Peripheral Nerve Blocks in Migraine Management

Types of Nerve Blocks

  1. Occipital Nerve Blocks
  • Targeting the greater occipital nerve, used for acute migraine treatment.
  • Efficacy supported by a sham-controlled trial, with headache freedom achieved in 31% of patients receiving bilateral occipital nerve blocks compared to none in the sham group.
  • Minimal adverse effects, with similar safety profiles between treatment and sham groups.
  1. Sphenopalatine Ganglion (SPG) Blocks
  • Intranasal devices facilitate topical application of local anesthetic to block the SPG.
  • Anatomic research raises doubts about the effectiveness of this method due to the SPG’s location.
  • Limited evidence suggests benefit in acute migraine, with one trial showing a 50% reduction in headache intensity at 15 minutes in 55% of patients treated with intranasal lidocaine.

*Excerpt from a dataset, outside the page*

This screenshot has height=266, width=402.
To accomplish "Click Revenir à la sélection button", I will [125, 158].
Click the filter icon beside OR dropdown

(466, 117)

Greater Occipital Nerve Blockade (GONB) Studies

  1. Comparison with Metoclopramide
  • A study of 99 patients comparing 0.5% bupivacaine GONB to 10 mg IV metoclopramide found GONB less efficacious in pain reduction at one hour.
  • GONB patients required more rescue medication compared to the metoclopramide group.
  1. Comparison with IV Dexketoprofen/Metoclopramide and Placebo
  • GONB showed similar efficacy in pain reduction to the dexketoprofen/metoclopramide group but was superior to placebo.
  • This study highlights the potential role of GONB in migraine treatment.

Clinical Considerations

  • Contraindications to nerve blocks include allergy to local anesthetics, open skull defects, overlying skin infection, and pregnancy as a relative contraindication.
  • Nerve blocks require skilled administration and may not be suitable in all clinical settings.

Additional Considerations

  • Set realistic patient expectations that complete headache resolution is unlikely and goal is to reduce symptoms enough to function.
  • Educate on importance of lifestyle modifications to reduce headache burden – diet, hydration, sleep, stress reduction.
  • Review safe use of OTC analgesics for self-care of mild headaches with suggested quantities and durations.